▸ Your objective:
Beginning with the line that holds "The image size is (600, 363)." and ending with the last line of the entries below, copy every line exactly and nothing else, with the pictures left out.

Saved entries:
§ §

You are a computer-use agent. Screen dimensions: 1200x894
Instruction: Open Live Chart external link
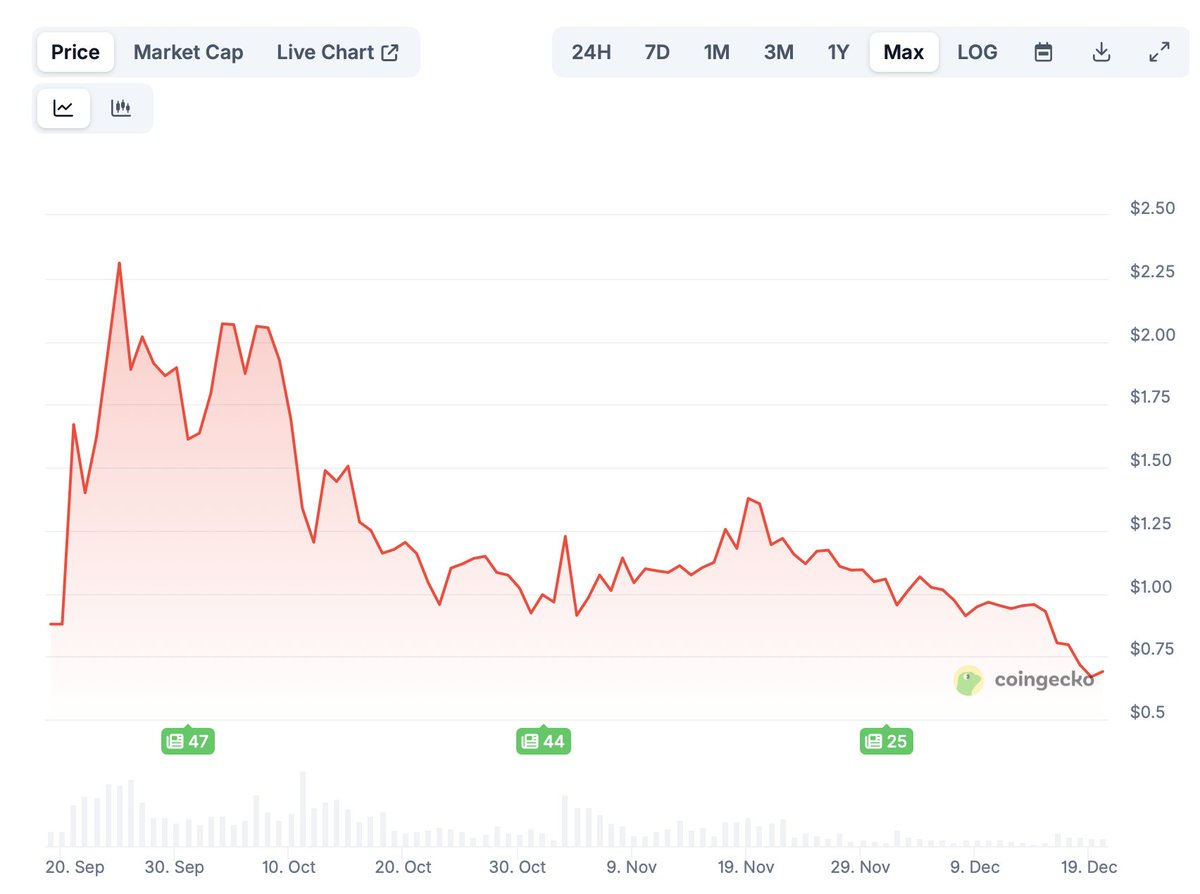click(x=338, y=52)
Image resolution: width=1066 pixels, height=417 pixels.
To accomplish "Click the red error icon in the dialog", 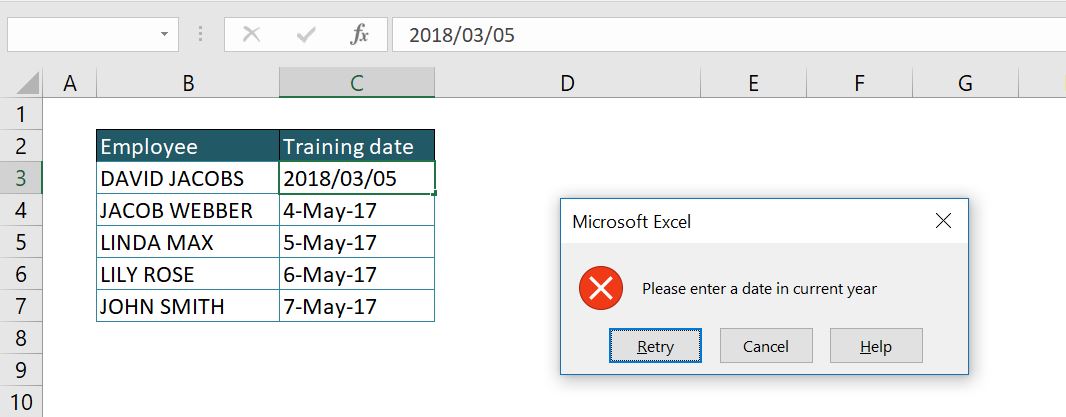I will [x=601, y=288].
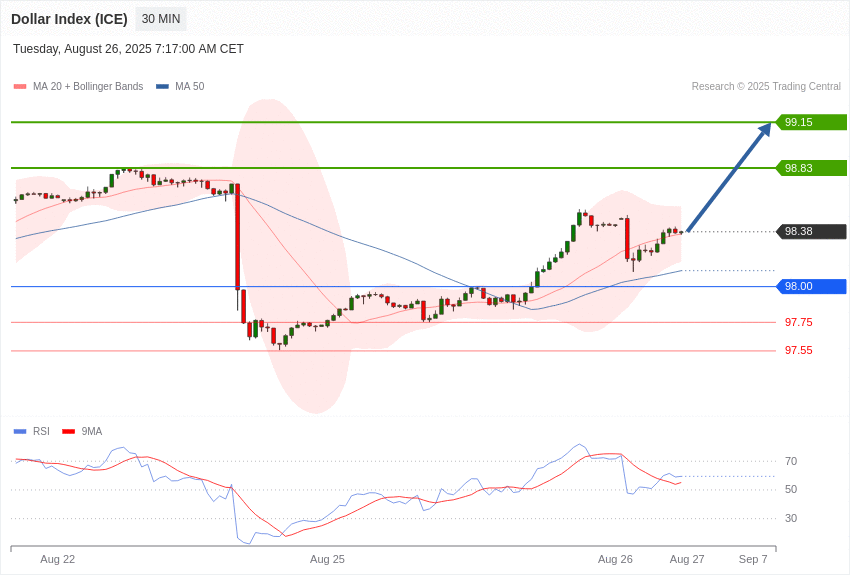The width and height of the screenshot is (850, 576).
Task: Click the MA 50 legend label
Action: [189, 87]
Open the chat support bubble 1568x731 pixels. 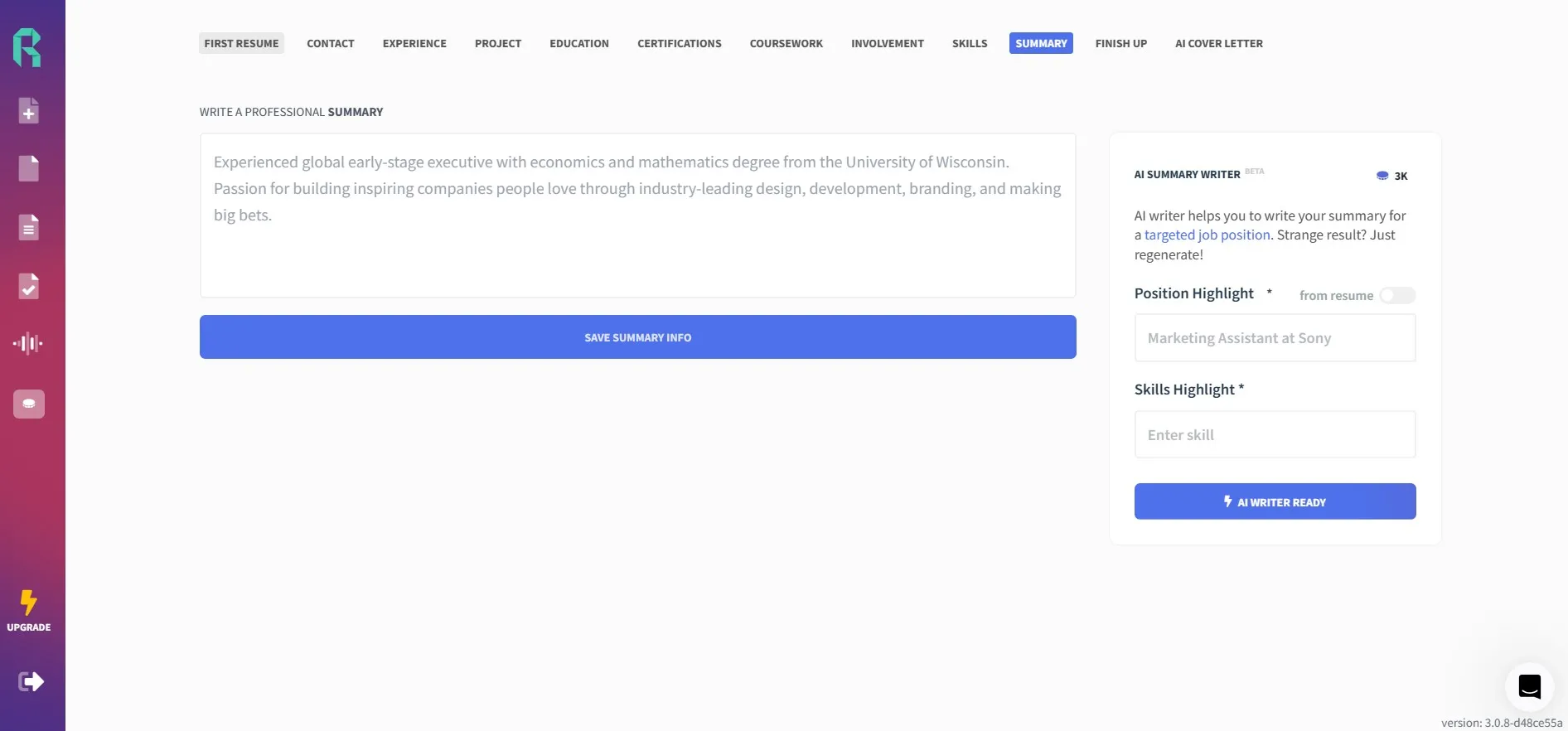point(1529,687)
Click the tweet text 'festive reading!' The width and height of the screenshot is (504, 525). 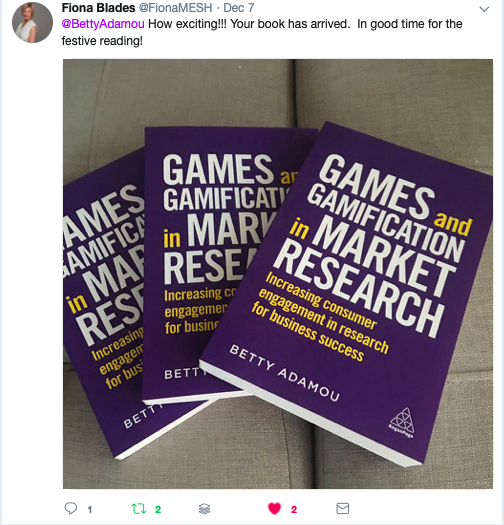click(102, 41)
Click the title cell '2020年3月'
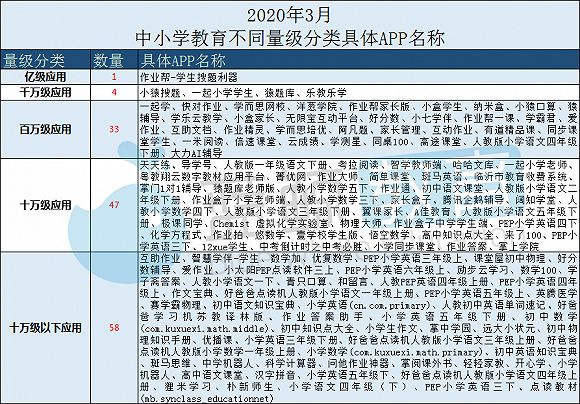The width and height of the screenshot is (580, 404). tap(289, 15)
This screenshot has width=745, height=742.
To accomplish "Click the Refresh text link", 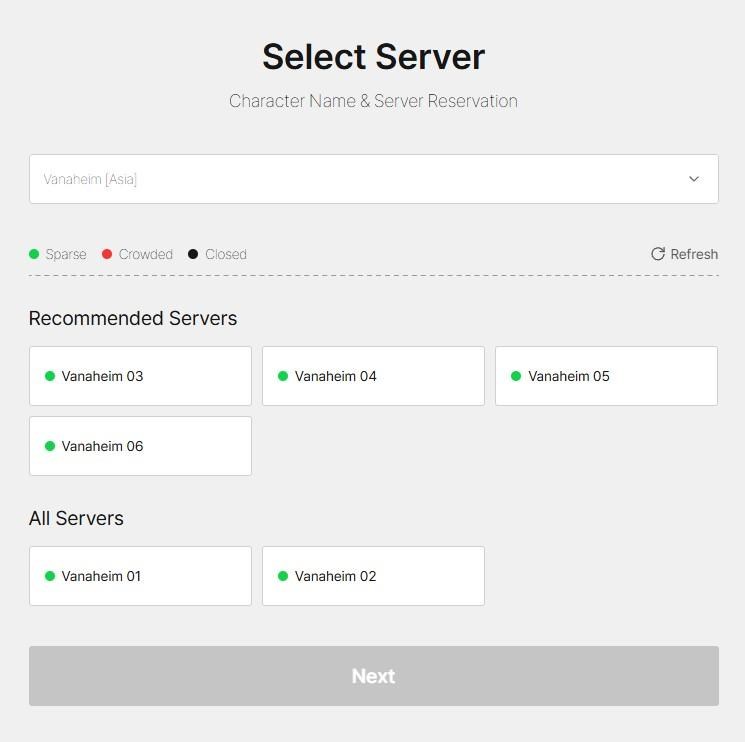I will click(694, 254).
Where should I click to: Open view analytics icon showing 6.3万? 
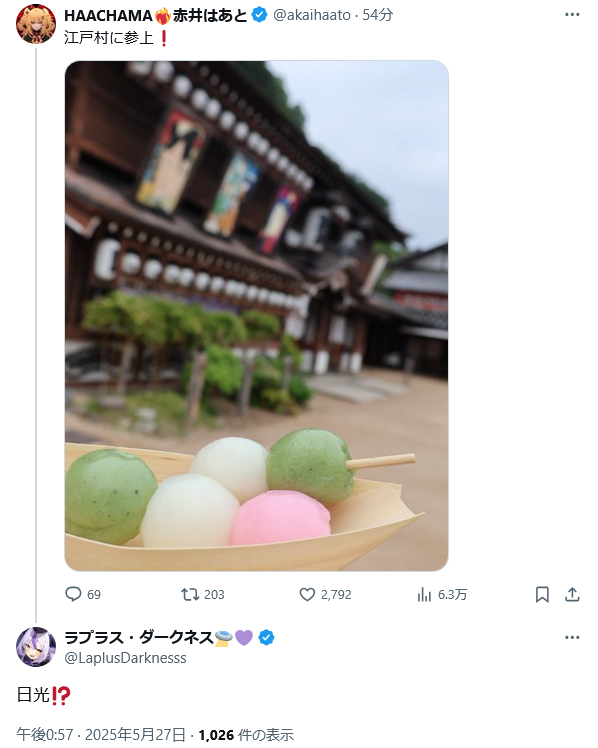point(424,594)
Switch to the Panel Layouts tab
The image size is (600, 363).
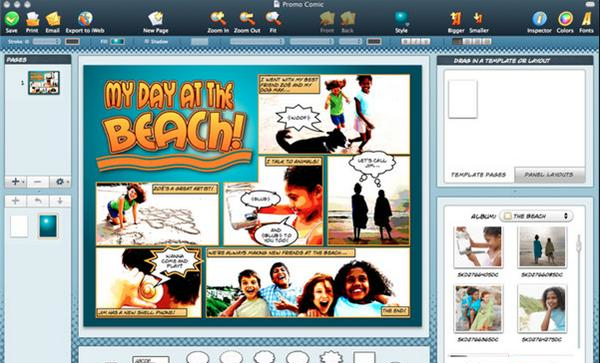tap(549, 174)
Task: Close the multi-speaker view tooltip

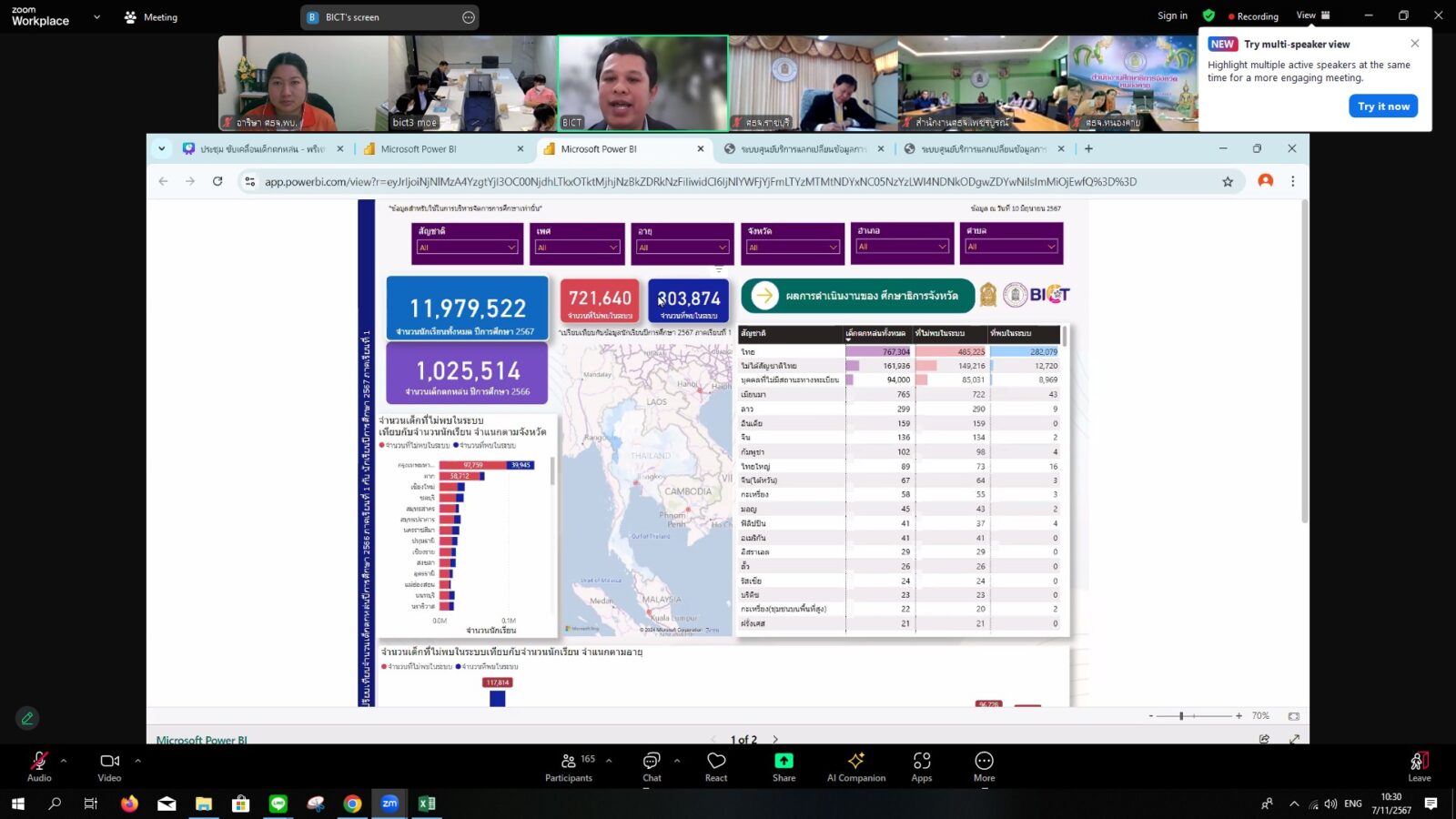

§ §

▸ Solution:
The image size is (600, 363).
tap(549, 174)
Task: Close the multi-speaker view tooltip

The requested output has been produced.